We hypothesized that reducing lipid peroxide levels through overexpression of GPx4 would protect muscle mass, muscle force generation and mitochondrial respiration in denervation-induced sarcopenia. To test this hypothesis, we crossed whole body Sod1KO mice with GPx4 transgenic mice and measured muscle mass, muscle function, hydroperoxide generation and mitochondrial respiration. The results from this study can help us narrow our focus for future interventions for sarcopenia.

Methods

Ethical approval

All animal experiments were conducted in accordance with the guidelines for the care and use of laboratory animals of the Oklahoma Medical Research Foundation (OMRF). Institutional Animal Care and Use Committees (IACUC) at OMRF has approved this study (approval number 19–53). We conducted experiments using male and female mice from strains on a C57BL/6J genetic background currently housed in the mouse colony of Dr Van Remmen at the OMRF. Further, all authors confirm that the experiments described in this article conform to the principles and regulations described in the editorial by Grundy (Grundy, 2015).

Animals

To generate the mouse model, we crossed Sod1KO mice with GPx4 transgenic mice. We have described the breeding and characterization of the Sod1KO mice in detail elsewhere (Muller et al., 2006). The GPx4 transgenic mice were generated using a genomic clone containing the human GPx4 gene, as described in detail by Ran et al. (2004). We identified mice using PCR genotyping. We sacrificed mice using CO2 asphyxiation at a fill rate between 30% and 70% of the chamber volume per minute followed by cervical dislocation. For all studies except the single fibre contractility studies, we euthanized mice at 17–18 months of age. At sacrifice we drew blood through the aorta, and collected tissues, which were snap frozen in liquid nitrogen for subsequent analyses. In previous studies we have shown that the Sod1KO mice at this age show sarcopenia phenotypes comparable to old (25–28 months) wild-type mice (Deepa et al., 2019; Jang et al., 2010; Larkin et al., 2011; Muller et al., 2006). For the single fibre contractility analysis, we sacrificed mice at 8 months of age as we had shown in a previous study that E–C coupling function is impaired in muscle fibres from Sod1KO mice at this age (Xu et al., 2022). The number of animals used was determined based on our previous studies using the Sod1KO mice (Ahn et al., 2022; Qaisar et al., 2019; Xu et al., 2021). We chose to use female mice for this study because male mice were used as breeders.

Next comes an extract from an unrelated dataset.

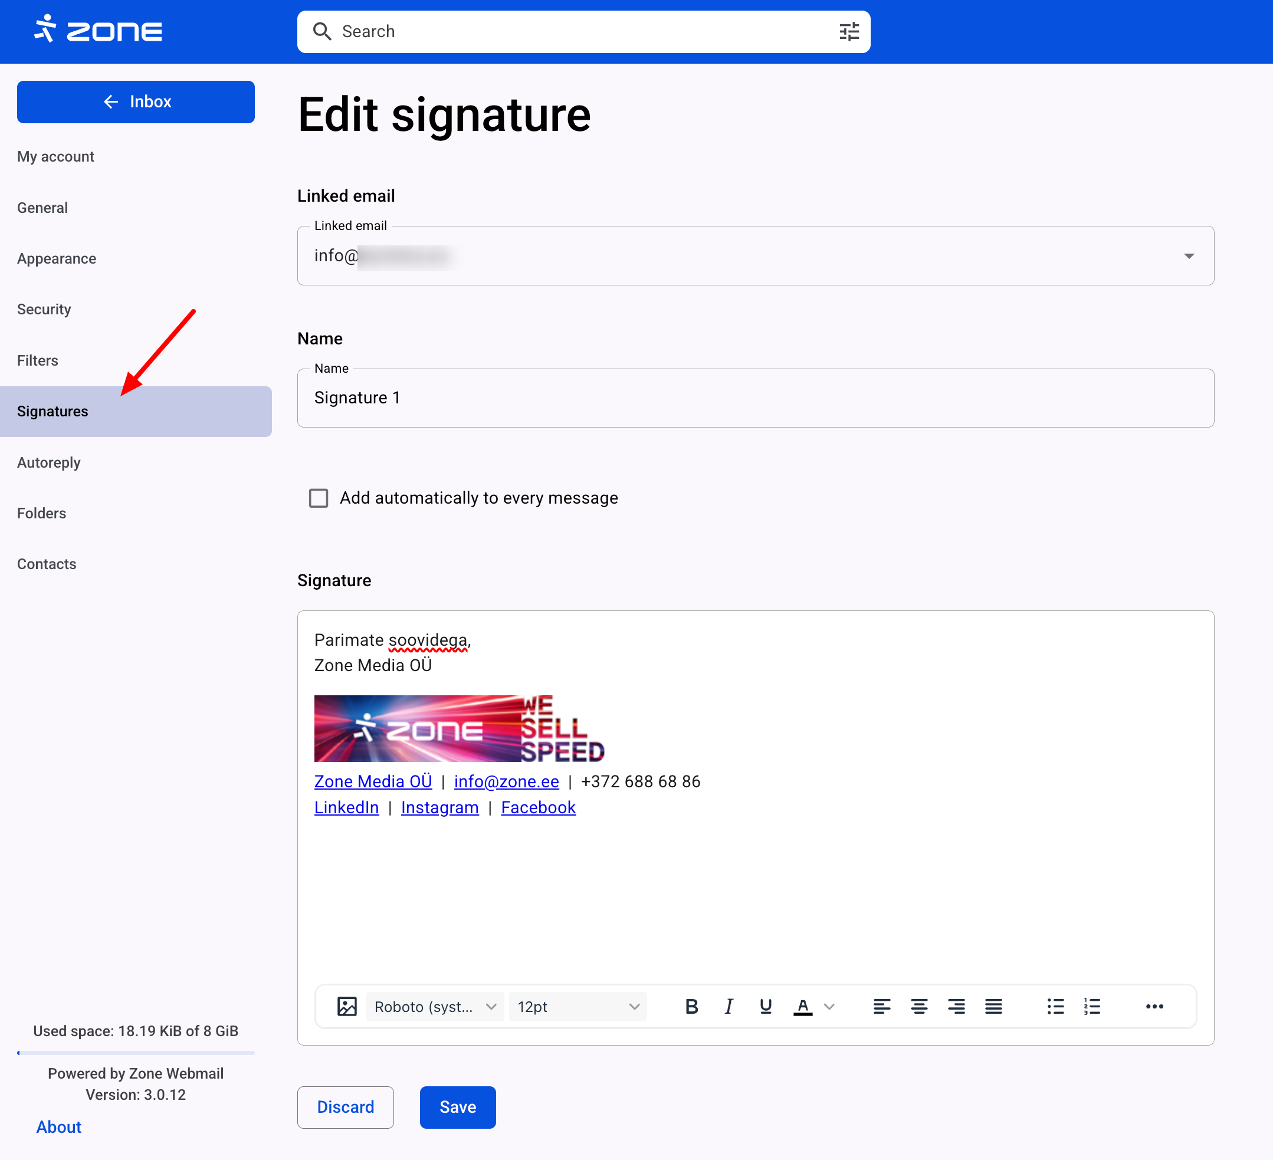This screenshot has height=1160, width=1273.
Task: Open the more options ellipsis in toolbar
Action: point(1154,1006)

Ex vivo extensor digitorum longus contractility

Contractile properties were measured in the extensor digitorum longus (EDL) muscle as previously described (Qaisar et al., 2018). Briefly, the EDL muscle was suspended on a dual-mode muscle lever system (300C-LR, Aurora Scientific Inc, Aurora, ON, Canada) using a hook in Krebs buffer. The muscle was placed at optimal length and allowed 20 min for thermoequilibration at 32°C. A supramaximal current (600–800 mA) of 0.25 ms pulse duration was delivered through a stimulator (701 C, Aurora Scientific Inc.), and the train duration for isometric contractions was 300 ms. We recorded and analysed data using commercial software (DMC and DMA, Aurora Scientific). Specific force (N/cm2) of EDL muscles was calculated using the ratio of fibre length to muscle length as published previously (Qaisar et al., 2018). EDL muscle was used for contractility assays while gastrocnemius muscle was used for other biochemical assays to avoid any effect from stimulation. Our previous studies show that the EDL muscle is susceptible to contractile dysfunction in the Sod1KO mouse model and in ageing wild-type mice (Qaisar et al., 2018).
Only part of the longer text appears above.